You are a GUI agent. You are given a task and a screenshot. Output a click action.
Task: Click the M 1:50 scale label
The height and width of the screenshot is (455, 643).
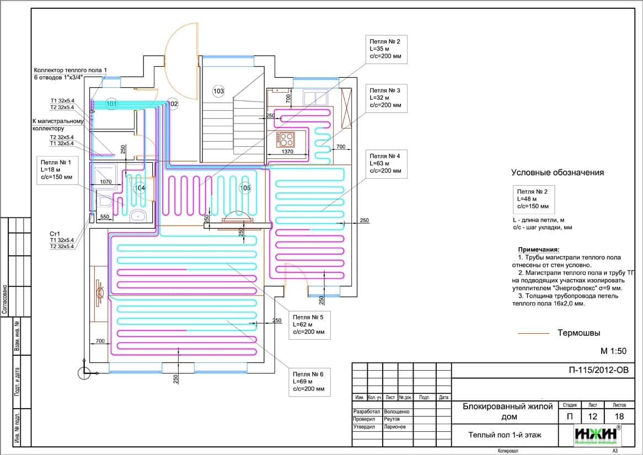pyautogui.click(x=613, y=351)
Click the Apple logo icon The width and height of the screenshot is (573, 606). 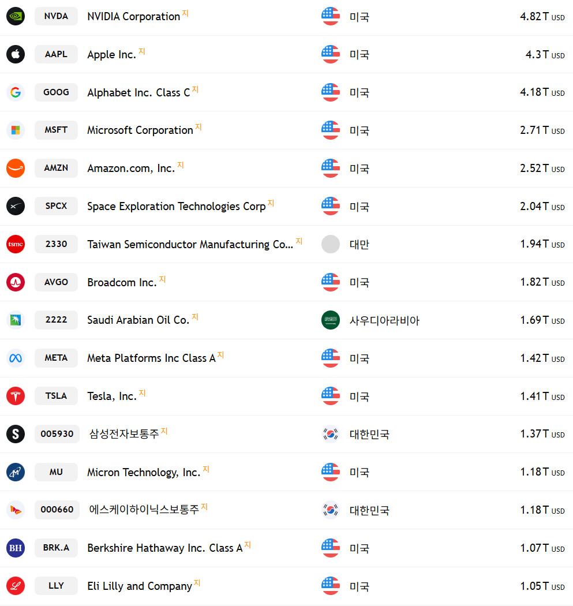(x=16, y=54)
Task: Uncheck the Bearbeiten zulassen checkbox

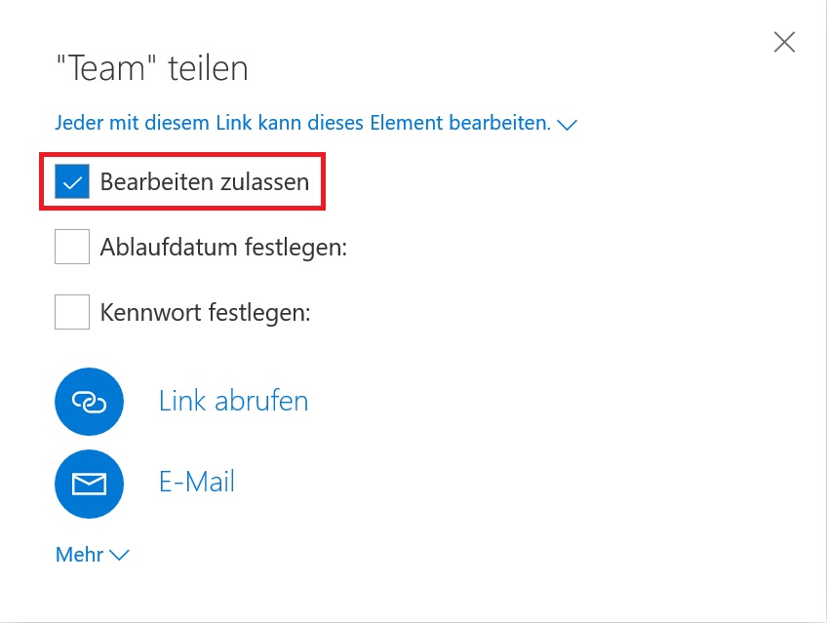Action: (72, 181)
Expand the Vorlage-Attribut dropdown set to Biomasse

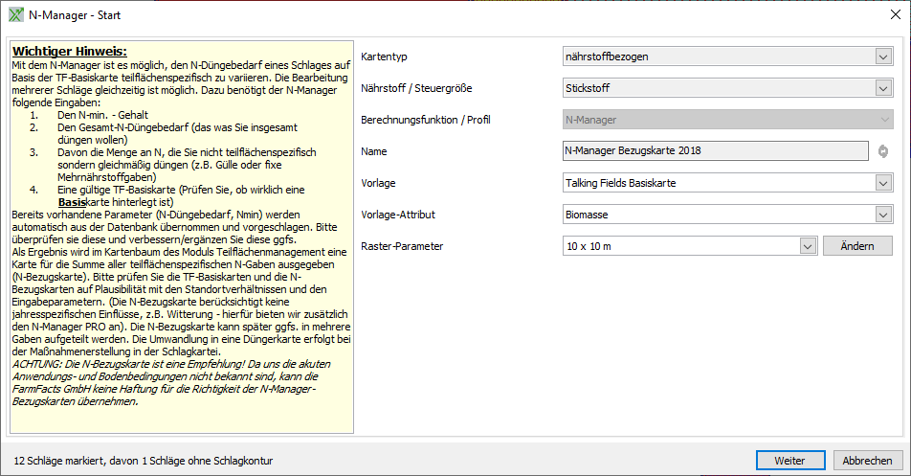(x=882, y=215)
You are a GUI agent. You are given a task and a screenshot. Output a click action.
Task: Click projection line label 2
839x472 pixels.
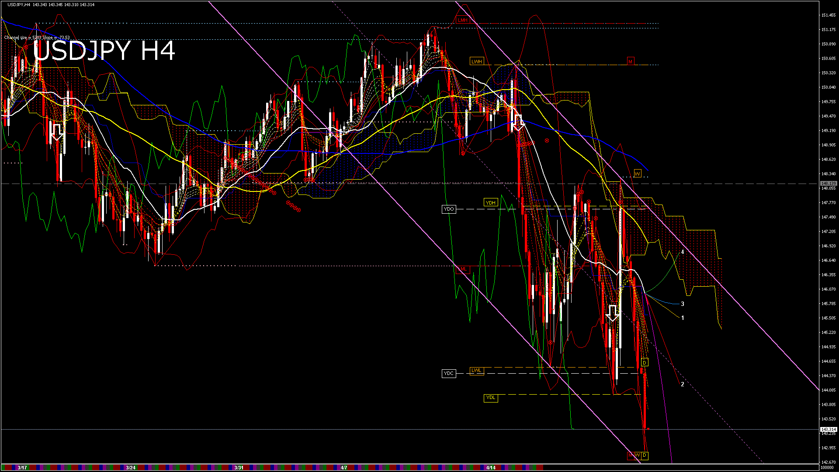683,385
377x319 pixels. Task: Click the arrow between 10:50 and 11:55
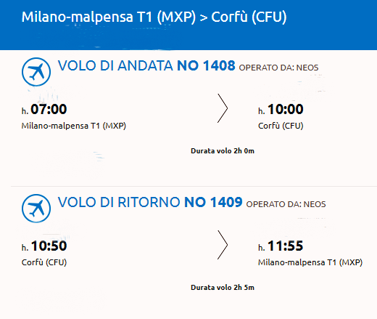coord(223,245)
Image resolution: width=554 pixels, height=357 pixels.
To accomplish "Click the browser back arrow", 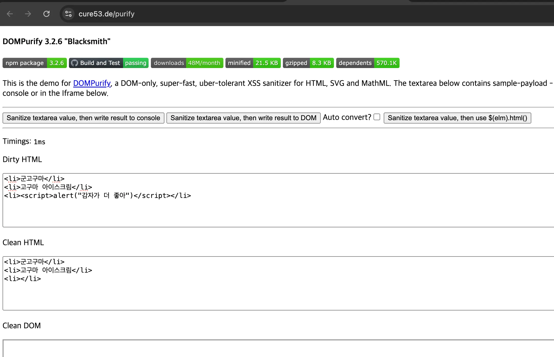I will pos(10,14).
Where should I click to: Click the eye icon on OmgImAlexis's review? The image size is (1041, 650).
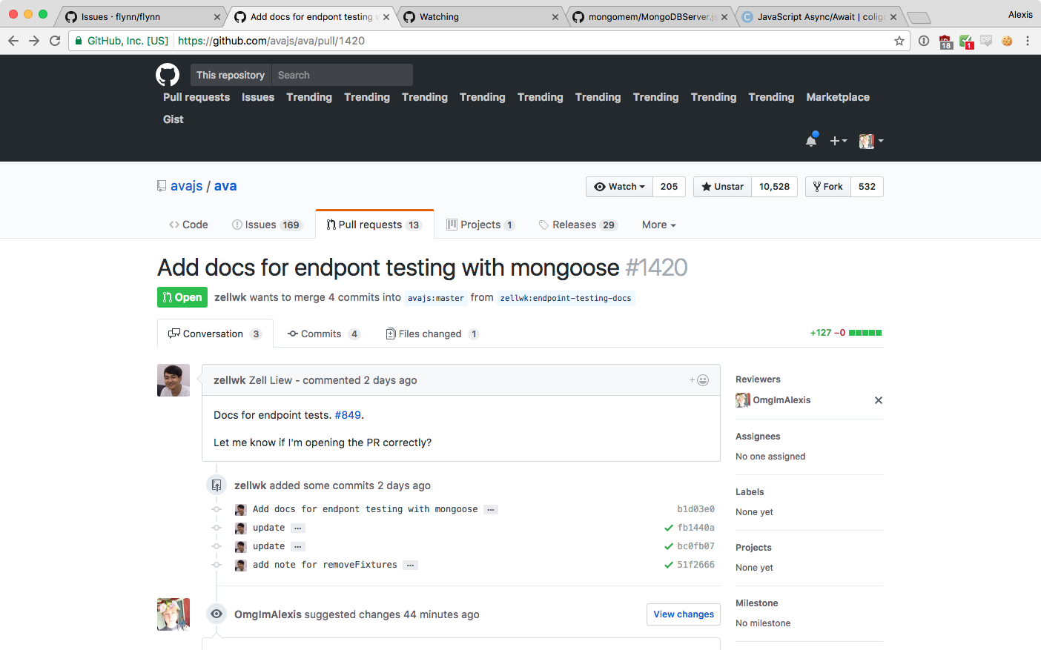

▸ **WHAT IS NEEDED**:
Reproduce verbatim the rows from the line containing "Expand the Vorlage-Attribut" up to and including the line containing "coord(223,245)". Omit the pictures from your answer.

▸ **WRITTEN RESPONSE**:
Expand the Vorlage-Attribut dropdown set to Biomasse

(x=882, y=215)
You are a GUI agent. You are given a task and a screenshot. Output a click action.
Task: Click projection line label 2
839x472 pixels.
683,385
377x319 pixels. Task: Click the arrow between 10:50 and 11:55
coord(223,245)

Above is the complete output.